Aufgenommen wird, wer einen moralisch einwandfreien Lebenswandel nachweist und in der Bruderschaft einen Fürsprecher findet. Wenn dann der Prévot, der Vorsitzende, seine Zustimmung gegeben hat, keiner der Mitbrüder widerspricht und die Ehefrau des Kandidaten einverstanden ist, trägt sich das neue Mitglied feierlich in das seit 1728 geführte „Buch der Charitablen“ ein.

Schwestern gibt es keine. „Jeder muss den Sarg tragen können“, und das sei doch für Frauen zu schwer, gibt der Prévot zu bedenken und fügt schmunzelnd hinzu: „Glauben Sie, dass die Bruderschaft 800 Jahre überstanden hätte, wenn sie Frauen aufgenommen hätte?“

Wer weiß. Die Bruderschaft hat Kriege überlebt, Besatzer, Königreiche und Revolutionen. 1789 verboten die französischen Revolutionäre die Charitablen. Die machten heimlich weiter, ebenso wie unter der deutschen Besatzung zwischen 1940 und 1944. Die 65 Opfer des alliierten Bombenangriffs auf das Béthuner Bahndepot bestatteten sie trotz Verbots nach ihrem Ritual. 650 Brüder waren dazu aus dem ganzen Artois zusammen gekommen. Die Besatzer ließen sie dann doch gewähren.

Auszüge aus Datensätzen:
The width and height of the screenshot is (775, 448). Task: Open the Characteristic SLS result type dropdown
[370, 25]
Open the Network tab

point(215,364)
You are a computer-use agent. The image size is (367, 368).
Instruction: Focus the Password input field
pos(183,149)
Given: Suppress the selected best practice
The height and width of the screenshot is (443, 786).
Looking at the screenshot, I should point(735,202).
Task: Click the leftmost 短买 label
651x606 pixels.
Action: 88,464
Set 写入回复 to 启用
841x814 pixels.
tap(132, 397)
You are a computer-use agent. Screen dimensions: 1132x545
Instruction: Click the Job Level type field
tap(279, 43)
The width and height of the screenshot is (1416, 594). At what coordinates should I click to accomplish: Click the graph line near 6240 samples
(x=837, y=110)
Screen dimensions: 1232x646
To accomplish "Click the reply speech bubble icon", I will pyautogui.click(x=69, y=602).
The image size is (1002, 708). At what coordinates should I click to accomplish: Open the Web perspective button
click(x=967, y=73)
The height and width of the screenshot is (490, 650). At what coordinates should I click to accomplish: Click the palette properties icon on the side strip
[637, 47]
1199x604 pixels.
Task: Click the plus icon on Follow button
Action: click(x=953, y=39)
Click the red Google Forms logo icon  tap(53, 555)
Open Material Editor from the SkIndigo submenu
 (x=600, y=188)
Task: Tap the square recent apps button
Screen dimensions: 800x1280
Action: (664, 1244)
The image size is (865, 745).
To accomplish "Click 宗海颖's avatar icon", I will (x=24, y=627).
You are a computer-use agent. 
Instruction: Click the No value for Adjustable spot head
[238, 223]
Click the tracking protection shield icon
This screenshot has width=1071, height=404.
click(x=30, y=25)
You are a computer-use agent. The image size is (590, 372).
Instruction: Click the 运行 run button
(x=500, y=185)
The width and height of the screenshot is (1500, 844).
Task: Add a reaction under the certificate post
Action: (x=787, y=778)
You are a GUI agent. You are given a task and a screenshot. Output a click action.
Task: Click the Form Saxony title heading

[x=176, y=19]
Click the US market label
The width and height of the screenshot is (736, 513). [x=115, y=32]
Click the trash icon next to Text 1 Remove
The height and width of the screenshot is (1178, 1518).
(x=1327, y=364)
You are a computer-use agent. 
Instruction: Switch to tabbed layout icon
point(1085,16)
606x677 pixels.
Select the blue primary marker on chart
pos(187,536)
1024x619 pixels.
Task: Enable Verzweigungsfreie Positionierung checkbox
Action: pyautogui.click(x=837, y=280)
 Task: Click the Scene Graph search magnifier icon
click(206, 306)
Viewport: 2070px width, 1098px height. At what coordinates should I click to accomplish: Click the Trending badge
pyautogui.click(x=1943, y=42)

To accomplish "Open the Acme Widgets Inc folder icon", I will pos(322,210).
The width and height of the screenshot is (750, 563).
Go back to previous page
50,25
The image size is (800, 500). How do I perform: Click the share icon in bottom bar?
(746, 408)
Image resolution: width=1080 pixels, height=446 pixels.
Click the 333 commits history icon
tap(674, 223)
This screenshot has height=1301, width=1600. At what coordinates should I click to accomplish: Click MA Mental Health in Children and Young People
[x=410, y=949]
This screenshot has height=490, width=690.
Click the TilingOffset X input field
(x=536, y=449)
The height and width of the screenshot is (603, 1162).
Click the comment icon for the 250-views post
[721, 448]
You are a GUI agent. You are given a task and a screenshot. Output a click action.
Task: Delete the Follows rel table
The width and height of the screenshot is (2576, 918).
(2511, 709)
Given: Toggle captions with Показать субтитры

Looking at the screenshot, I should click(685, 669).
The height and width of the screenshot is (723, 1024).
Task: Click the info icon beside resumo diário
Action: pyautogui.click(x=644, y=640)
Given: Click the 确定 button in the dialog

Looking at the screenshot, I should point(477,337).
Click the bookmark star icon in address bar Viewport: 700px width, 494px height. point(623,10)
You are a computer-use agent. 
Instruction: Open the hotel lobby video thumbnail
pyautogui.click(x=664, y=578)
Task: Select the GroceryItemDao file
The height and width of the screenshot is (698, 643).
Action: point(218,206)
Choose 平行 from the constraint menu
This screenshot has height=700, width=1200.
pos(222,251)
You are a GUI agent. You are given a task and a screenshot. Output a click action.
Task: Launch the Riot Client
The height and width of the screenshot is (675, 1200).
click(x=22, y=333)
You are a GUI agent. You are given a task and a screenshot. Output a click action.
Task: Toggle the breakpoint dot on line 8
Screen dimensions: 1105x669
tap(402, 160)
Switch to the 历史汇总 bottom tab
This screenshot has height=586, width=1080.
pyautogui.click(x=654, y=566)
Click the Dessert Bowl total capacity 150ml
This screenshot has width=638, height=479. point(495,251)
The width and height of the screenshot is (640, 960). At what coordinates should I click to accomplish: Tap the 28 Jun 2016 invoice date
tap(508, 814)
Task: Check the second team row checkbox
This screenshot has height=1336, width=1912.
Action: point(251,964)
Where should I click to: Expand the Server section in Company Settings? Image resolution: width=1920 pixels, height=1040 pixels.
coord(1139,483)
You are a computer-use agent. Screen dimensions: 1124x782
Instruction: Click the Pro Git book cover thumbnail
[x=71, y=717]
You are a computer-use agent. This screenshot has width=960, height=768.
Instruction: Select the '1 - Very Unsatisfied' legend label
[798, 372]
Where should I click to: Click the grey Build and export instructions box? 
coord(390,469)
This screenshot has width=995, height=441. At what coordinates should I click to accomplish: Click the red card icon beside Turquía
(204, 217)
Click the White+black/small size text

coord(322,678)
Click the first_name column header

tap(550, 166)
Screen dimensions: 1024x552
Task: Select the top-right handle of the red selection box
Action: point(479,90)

Aufgabenstellung: Schreiben Sie bitte den Text über die Bruderschaft der Charitablen nach seinem letzten Satz weiter.

Lösung:
Inzwischen gibt es im Artois noch 47 Bruderschaften, die größte, mit 60 Mitgliedern, in Béthune. Der Jüngste ist hier 45, die meisten sind längst in Rente. „Für Berufstätige ist es schwierig. Sie müssen mindestens einen halben Tag in der Woche zur Verfügung stehen“, erklärt der Vorsitzende. „Meine Eisenwarenhandlung hatte mittwochs vormittags geschlossen. Da hatte ich Zeit und trat der Bruderschaft bei“, erinnert sich der 69-Jährige, der sein Ehrenamt liebt: „Wir halten zusammen, sind füreinander da“, lobt Pécourt seine Brüder, die zum Beispiel drei Monate lang den Fahrdienst für einen Kranken übernommen haben. Abwechselnd fuhren sie die Frau eines Confrère jeden Tag die 40 Kilometer nach Lille, damit sie ihren Mann in der Klinik besuchen konnte.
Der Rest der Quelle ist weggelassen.